Q&A Bedabrata Pain, Filmmaker
AFTER 18 YEARS as a NASA scientist Bedabrata Pain (48) makes his directorial debut with Chittagong, a film about the 1930 Uprising where young men and women, led by schoolteacher Surya Sen, took on the British Empire. Pain talks to Aradhna Wal about recreating history and reaching for the arts via science.
EDITED EXCERPTS
How did Chittagong come about?
As a Bengali growing up in Bengal, I was so familiar with the Chittagong Uprising, I didn’t think a movie could be made of it. I’d read books on it — Suresh Dey’s first hand account of the Uprising’s Battle of Jalalabad. Talking to a Delhi University student in 2006, I realised people from outside the state didn’t know the story. As I started voicing the idea, someone told me about Subodh ‘Jhunku’ Roy, one of the participants in the struggle. I rushed to the hospital he was admitted to and met him two weeks before he died. I decided to tell this fascinating story from a boy’s perspective. Manoj Bajpai (as Surya Sen) and Nawazuddin Siddiqui have meaty roles. But the frail 14-year-old that Jhunku had been, the youngest boy to pick up a gun, is the mainstay of the film.
Why cinema after working with NASA for 18 years?
My mother tells me that I was a great storyteller as a child. I’m a very visual person. Even as a scientist, when I made pitches to sponsors I’d keep seeing what I was saying in my mind’s eye. That’s what cinema is.

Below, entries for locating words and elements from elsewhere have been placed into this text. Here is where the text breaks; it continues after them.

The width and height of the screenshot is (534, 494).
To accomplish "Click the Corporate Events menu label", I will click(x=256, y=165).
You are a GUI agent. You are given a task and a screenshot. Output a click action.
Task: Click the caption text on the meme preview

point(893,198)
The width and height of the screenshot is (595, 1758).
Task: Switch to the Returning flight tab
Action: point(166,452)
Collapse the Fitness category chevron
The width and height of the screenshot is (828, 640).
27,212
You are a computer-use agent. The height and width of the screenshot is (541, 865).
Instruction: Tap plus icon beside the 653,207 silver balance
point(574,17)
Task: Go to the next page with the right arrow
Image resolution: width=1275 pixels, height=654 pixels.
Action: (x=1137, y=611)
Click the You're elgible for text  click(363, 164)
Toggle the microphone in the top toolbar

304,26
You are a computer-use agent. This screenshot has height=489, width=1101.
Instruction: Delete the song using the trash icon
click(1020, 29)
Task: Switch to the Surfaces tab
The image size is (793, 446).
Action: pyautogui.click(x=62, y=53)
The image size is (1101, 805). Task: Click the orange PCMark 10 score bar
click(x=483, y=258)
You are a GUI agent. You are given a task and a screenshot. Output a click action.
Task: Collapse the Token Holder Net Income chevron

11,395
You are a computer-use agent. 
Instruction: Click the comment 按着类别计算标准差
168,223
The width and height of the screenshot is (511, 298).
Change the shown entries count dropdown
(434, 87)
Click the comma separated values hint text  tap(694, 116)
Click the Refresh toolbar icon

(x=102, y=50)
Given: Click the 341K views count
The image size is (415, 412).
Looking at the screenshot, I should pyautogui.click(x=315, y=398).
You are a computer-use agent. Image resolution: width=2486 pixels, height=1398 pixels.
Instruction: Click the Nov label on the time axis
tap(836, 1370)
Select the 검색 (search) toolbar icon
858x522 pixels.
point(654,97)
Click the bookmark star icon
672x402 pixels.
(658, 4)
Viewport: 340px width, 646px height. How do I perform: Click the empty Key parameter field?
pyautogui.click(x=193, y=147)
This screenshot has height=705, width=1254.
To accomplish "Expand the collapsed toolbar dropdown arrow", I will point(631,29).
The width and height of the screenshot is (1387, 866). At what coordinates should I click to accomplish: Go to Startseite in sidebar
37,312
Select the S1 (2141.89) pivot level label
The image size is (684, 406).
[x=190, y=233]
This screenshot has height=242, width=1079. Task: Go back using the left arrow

Seeing and saying come together. My life has been the 3 Idiots story. I was good in studies, told to go to IIT, topped my department and got an Ivy League scholarship. During my PhD, my friends and I invented the active pixel sensor and that set my life for the next 15 years. You get addicted to the work, as one would get addicted to cocaine. One day, my colleagues told me to plan for life as a chief scientist, and I had a vision of myself as doddering 60-year-old at NASA. That scared me. If I wanted to do something different with my life I’d have to do it now. Much as I love science, performance arts have an excitement that science doesn’t.
How has the transition been?
What’s tough is that I’ve gone from being the top person in my field, to scraping the bottom of the barrel. But, luckily for me, in the past five years independent films have been given unprecedented space.
As a scientist, what do you bring to film-making?
Structure. I went through 36 drafts of the screenplay, tracking each character to make sure their arcs aligned. Science is also about creativity, which many people forget. It’s about using known facts to create a new world with its own logic and rules. Force will be mass into acceleration, but you can go beyond that to come up with the theory of relativity. That’s how, using history, I’ve brought a film into existence. Every night, as everyone else slept, I would close my eyes and think of what I wanted to see.
How did you fund the film as a newcomer?
When I came up with the script in 2008, people loved it. Prasoon (Joshi) took it to Reliance who wanted to make the film. But, at the end of the year recession hit and I got caught. We were supposed to start shooting on 15 December 2008, but I was told that it had been put on hold. Then Ashutosh Gowarikar announced his film on the same subject(Khelein Hum Jee Jaan Sey) and I knew that I wasn’t going to get any money. Early 2009, I got the money from my patents and put every cent into this film. I am the producer director and writer of this film. It’s my baby.
What about the reports that Amitabh Bachchan stalled your film to push Gowarikar’s?
Amitabh Bachchan came and blessed my film. I’ve grown up watching him and Jaya Bachchan on the screen. It was a dream come true. What more can I say?
Aradhna Wal is a Sub-Editor with Tehelka.